Now, for a given axis, we can lower this to a one-dimensional comparison problem. In order to do so, we want to find out the length of the cylinder on this axis. With this I mean twice the distance between the cylinder center and one of the points that are furthest away from the cylinder center in the direction of this axis.
In the image below, this length is twice the sum of the lengths of the blue and red dashed lines. For each colored line segment, there’s a text of the same color that tells how the length of that segment can be represented using the variables in the code. The angle α is the angle between the block face normal and the normal of a circular face of the cylinder.
If the direction of the face normal was opposite from what it is in the image, the angle between the vectors would be 180° - α and the cosine would be -cos(α). To get the correct length, we need to multiply the cylinder’s length along its own center axis with the absolute value of the cosine and the cylinder’s diameter (diameter of the circular faces) with the absolute value of the sine of the angle and them sum these together. That’s where the variable names cosineAbs and sineAbs come from. Actually, the unsigned angle between vectors is always in the interval [0, 180°] so its sine is always non-negative by definition. So sineAbs could actually be called just sine.

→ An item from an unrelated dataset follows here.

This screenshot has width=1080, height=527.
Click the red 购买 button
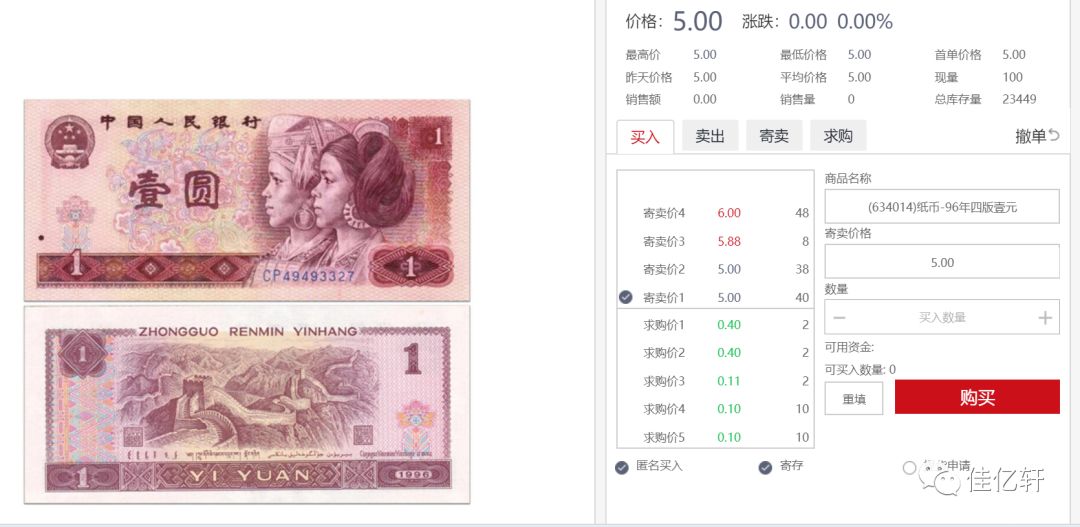click(x=977, y=397)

Calculating the length of the blue line segment in the way shown in the image works because the cylinder is symmetrical about its own center axis and thus its rotation around its own axis doesn’t matter which means that the RightVector tells everything relevant about its orientation.

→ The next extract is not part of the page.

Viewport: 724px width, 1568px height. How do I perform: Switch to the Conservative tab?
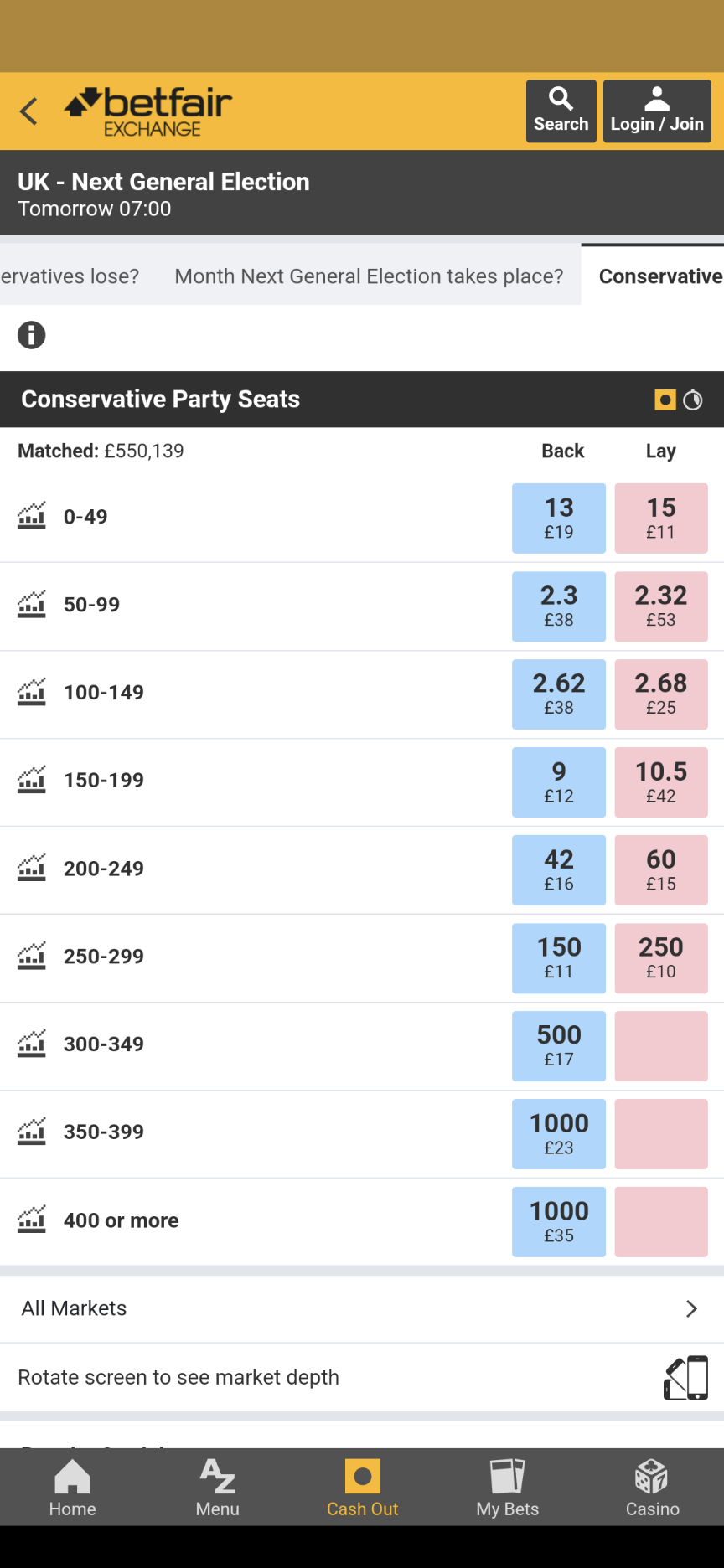click(x=660, y=276)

Now, how do we calculate the sine and cosine? The dot product of two vectors is the cosine of the angle between them multiplied by their lengths.
So for two unit vectors, the dot product is just the cosine. Because cosine and sine are coordinates on the unit circle, the sum of their squares is 1 according the the Pythagorean theorem. From this, we get two alternative solutions for the sine.
Because these solutions are opposites of each other, we get the absolute value of sine by picking the non-negative solution. And because the square of a number and the square of its opposite are the same, it doesn’t matter whether we use the cosine or its absolute value when calculating the sine.
After calculating the length, we just do a simple one-dimensional comparison to see whether the cylinder is completely inside the block in this direction.
Here’s the code. It contains the relevant function and also some code for testing.
--!strict
local RunService = game:GetService("RunService")
local function isCylinderInsideBlock(block: Part, cylinder: Part): boolean
if block.Shape ~= Enum.PartType.Block or cylinder.Shape ~= Enum.PartType.Cylinder then
error("At least one of the given parts has incorrect shape.")
end
for _, axis: Enum.Axis in Enum.Axis:GetEnumItems() do
local blockFaceNormalInBlockSpace: Vector3 = Vector3.FromAxis(axis)
local blockFaceNormalInWorldSpace: Vector3 = block.CFrame.Rotation * blockFaceNormalInBlockSpace
--== coordinates when the block face normal is used as a positive axis vector ==--
local blockCenterCoord: number = block.Position:Dot(blockFaceNormalInWorldSpace)
local cylinderCenterCoord: number = cylinder.Position:Dot(blockFaceNormalInWorldSpace)
--== sizes in the direction of the block face normal ==--
-- block
local blockSize: number = block.Size:Dot(blockFaceNormalInBlockSpace)
-- cylinder
-- cosineAbs and sineAbs are the absolute values of the cosine and sine of
-- the angle between the cylinder circular face normal and the block face normal.
local cylinderCircularFaceNormalInWorldSpace: Vector3 = cylinder.CFrame.RightVector
local cosineAbs: number = math.abs(cylinderCircularFaceNormalInWorldSpace:Dot(blockFaceNormalInWorldSpace))
local sineAbs: number = math.sqrt(1 - cosineAbs * cosineAbs)
local cylinderLength: number, cylinderDiameter: number = cylinder.Size.X, math.min(cylinder.Size.Y, cylinder.Size.Z)
local cylinderSize: number = cylinderLength * cosineAbs + cylinderDiameter * sineAbs
--== Checks ==--
local outsideOnNegativeAxisSide: boolean = cylinderCenterCoord - .5 * cylinderSize < blockCenterCoord - .5 * blockSize
local outsideOnPositiveAxisSide: boolean = cylinderCenterCoord + .5 * cylinderSize > blockCenterCoord + .5 * blockSize
if outsideOnNegativeAxisSide or outsideOnPositiveAxisSide then
return false
end
end
return true
end
local cylinderColorWhenCompletelyInside: Color3 = Color3.new(0, 1, 0)
local cylinderColorWhenNotCompletelyInside: Color3 = Color3.new(1, 0, 0)
local block: Part = Instance.new("Part")
block.Name = "EnclosingBlock"
block.Transparency = .25
block.Shape = Enum.PartType.Block
block.Anchored = true
block.Size = Vector3.new(20, 10, 30)
block.Position = .5 * block.Size + Vector3.new(10, 0, 5)
block.Parent = workspace
local cylinder: Part = Instance.new("Part")
cylinder.Name = "EnclosedCylinder"
cylinder.Shape = Enum.PartType.Cylinder
cylinder.Anchored = true
cylinder.Size = Vector3.new(5, 3, 3)
cylinder.Parent = workspace
RunService.PostSimulation:Connect(function()
local color: Color3 =
if isCylinderInsideBlock(block, cylinder)
then cylinderColorWhenCompletelyInside
else cylinderColorWhenNotCompletelyInside
cylinder.Color = color
end)